- **Requirement**
Please return every line of the records below that contains the word "Body".
== Segment start ==
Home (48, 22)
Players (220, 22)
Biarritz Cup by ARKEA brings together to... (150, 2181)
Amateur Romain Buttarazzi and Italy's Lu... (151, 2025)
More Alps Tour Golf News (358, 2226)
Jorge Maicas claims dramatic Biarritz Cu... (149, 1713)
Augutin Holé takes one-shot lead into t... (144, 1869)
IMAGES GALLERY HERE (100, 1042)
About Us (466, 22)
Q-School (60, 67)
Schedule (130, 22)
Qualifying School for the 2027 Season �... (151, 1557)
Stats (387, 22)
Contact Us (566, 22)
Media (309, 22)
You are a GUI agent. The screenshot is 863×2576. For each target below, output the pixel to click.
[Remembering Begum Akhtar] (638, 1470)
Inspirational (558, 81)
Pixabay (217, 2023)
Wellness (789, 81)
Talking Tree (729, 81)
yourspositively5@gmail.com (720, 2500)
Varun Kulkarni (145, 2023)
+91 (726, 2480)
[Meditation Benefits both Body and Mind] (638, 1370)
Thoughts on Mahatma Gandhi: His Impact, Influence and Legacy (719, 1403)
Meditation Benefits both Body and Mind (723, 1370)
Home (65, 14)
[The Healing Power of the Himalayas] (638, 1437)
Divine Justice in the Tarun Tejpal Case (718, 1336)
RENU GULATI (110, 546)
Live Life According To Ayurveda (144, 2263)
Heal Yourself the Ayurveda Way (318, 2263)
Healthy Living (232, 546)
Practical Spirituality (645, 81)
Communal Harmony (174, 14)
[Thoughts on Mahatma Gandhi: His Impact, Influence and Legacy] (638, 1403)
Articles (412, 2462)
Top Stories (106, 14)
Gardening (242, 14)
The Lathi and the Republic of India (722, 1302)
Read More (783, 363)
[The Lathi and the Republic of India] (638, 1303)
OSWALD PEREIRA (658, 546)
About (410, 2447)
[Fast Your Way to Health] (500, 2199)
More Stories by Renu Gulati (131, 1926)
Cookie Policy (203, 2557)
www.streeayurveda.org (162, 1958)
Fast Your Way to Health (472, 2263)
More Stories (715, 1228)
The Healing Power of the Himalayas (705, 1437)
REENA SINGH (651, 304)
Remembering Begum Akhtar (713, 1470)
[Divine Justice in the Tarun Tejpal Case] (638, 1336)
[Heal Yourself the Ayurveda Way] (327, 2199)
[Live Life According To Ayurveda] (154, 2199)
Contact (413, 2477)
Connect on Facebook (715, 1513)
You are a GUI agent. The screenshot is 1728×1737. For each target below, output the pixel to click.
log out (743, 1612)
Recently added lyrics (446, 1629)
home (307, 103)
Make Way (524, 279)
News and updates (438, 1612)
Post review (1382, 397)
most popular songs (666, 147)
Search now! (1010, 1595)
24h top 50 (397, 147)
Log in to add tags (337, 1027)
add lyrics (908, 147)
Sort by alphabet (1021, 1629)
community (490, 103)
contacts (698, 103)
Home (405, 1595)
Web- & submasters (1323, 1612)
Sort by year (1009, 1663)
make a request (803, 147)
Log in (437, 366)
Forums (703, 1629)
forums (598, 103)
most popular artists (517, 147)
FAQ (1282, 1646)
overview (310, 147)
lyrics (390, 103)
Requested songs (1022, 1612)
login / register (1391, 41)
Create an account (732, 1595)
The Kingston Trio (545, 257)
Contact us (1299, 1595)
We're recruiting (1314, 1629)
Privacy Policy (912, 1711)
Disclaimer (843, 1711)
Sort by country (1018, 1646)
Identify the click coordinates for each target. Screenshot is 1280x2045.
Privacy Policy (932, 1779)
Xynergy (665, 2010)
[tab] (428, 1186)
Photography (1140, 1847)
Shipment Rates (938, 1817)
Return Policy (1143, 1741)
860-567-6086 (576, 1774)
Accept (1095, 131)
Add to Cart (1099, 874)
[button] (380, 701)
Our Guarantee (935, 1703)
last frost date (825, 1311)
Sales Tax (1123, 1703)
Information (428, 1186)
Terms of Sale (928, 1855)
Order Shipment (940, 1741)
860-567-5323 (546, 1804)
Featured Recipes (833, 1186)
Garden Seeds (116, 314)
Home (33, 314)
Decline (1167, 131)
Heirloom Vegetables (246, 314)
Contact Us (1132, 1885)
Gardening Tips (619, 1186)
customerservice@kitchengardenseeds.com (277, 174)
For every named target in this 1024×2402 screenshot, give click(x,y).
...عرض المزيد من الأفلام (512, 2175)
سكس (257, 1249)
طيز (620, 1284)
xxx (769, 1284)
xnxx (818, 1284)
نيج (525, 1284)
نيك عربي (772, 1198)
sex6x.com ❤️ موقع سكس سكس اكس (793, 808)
== Segment end ==
- **Result below**
[Meditation Benefits both Body and Mind] (638, 1370)
Meditation Benefits both Body and Mind (723, 1370)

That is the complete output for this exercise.